Work to do:
1: Write out the passage of the Victoria Sin interview that opens with the words containing "So how are you?" and closes with "drag community together.", copying it word for word.
2: In the Victoria Sin interview, how did Victoria Sin first meet Sasha?
3: Name every city mentioned in the Victoria Sin interview.

--- Document ---

In a new series, our LGBTQ+ Editor has frank conversations with her LGBTQ+ heroes. First up, is the subversive artist and beauty icon Victoria Sin.

As well as being a bronzed sex goddess, an important activist for transgender rights and an all-around 21st Century trailblazer, Munroe Bergdorf has managed to squeeze in the time to become our LGBTQ+ Editor at Dazed Beauty, and we're incredibly excited about it. This means that over the coming months Munroe will be speaking to her favourite LGBTQ+ icons about some of the most pressing issues facing the LGBTQ+ community today, as well as asking: when your identity is inherently marginalised, what does it take to feel beautiful? Below, the first in the series.

London-based and Toronto-born drag artist Victoria Sin has performed everywhere from The Serpentine Galleries to the ICA over the last two years, and their work has recently been on show at the Hayward Gallery's groundbreaking exhibition DRAG: Self-Portraits and Body Politics alongside Cindy Sherman and David Wojnarowicz. Spanning performance art to ephemera (like these oddly beautiful old make-up wipes), through to mesmerising video work (side note: check out the Nowness film they starred in here), Victoria's multi-disciplinary practice seeks to redefine high femme beauty from a queer perspective and challenge expectations of feminine labour.

"Victoria Sin is one of the most fascinating drag performers in London right now," explains Munroe Bergdorf on her keenness to meet the performer, "Not only because they look absolutely incredible, but their intelligence, humour and ability to articulate issues within the drag scene, makes them an inimitable force to be reckoned with... an icon in the making." Fresh from performing at Sasha Velour's 'Nightgowns' in New York, Victoria sat down with Munroe for a catch up about journeys, aesthetics and future goals.

So how are you? I saw you out in America repping us!
Victoria Sin:
I’m good! I’m a little exhausted, burning the wick at both ends, but I feel accomplished! A lot of things are happening. And yes, I was repping the UK drag scene there with Sasha at Nightgowns in Hell’s Kitchen.

So how was working with Sasha? I love how she’s bringing so many different representatives of the drag community together.
Victoria Sin: I mean Sasha’s so wonderful. I met Sasha opening up for her show in Bristol and then she invited me to perform at Nightgowns in London and New York. Sasha’s one of the RuPaul queens who is most clued up. In the shows, there’s always a huge representation of people of colour, trans people, people who are not cisgendered men. It’s really refreshing. And they always open with a speech that tries to communicate a sense of urgency; we need that because queer communities all over the world are in a state of emergency.

”It was through a process of doing drag and purposefully putting on a gender and then taking it off again that I realised I was non-binary“

Absolutely, that’s definitely what I got a real sense of – drag as resistance. What I like so much about your form of drag is that it’s educational without having to over-explain things. You are educating people with your existence, especially as a femme representing non-binary person. But what obstacles have you found?

--- Stored rows ---

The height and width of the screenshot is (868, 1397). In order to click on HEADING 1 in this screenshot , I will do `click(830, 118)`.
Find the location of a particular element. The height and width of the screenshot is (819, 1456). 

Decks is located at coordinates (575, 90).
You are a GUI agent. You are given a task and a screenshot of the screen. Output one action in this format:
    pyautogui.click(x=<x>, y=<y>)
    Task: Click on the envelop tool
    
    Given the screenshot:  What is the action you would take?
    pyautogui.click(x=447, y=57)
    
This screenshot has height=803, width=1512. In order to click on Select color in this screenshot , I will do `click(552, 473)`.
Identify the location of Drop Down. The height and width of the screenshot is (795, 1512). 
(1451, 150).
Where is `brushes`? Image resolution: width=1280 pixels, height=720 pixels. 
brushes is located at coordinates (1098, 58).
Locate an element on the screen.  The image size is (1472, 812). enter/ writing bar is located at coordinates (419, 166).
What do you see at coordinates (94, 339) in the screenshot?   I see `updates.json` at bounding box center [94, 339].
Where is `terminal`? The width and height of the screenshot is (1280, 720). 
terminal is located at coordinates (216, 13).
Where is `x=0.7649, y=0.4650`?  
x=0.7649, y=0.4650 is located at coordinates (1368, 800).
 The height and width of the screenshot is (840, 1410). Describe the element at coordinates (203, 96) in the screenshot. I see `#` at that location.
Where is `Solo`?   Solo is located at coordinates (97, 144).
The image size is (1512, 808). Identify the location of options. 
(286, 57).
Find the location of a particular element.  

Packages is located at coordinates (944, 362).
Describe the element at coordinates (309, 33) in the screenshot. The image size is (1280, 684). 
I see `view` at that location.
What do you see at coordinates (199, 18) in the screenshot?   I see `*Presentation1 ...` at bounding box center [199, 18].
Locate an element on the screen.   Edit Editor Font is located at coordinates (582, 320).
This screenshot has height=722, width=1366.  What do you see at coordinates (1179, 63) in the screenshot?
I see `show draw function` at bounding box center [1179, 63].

---

Exercise results:
1:
So how are you? I saw you out in America repping us!
Victoria Sin:
I’m good! I’m a little exhausted, burning the wick at both ends, but I feel accomplished! A lot of things are happening. And yes, I was repping the UK drag scene there with Sasha at Nightgowns in Hell’s Kitchen.

So how was working with Sasha? I love how she’s bringing so many different representatives of the drag community together.

2: Victoria Sin met Sasha while opening for Sasha's show in Bristol.

3: London, Toronto, New York, Bristol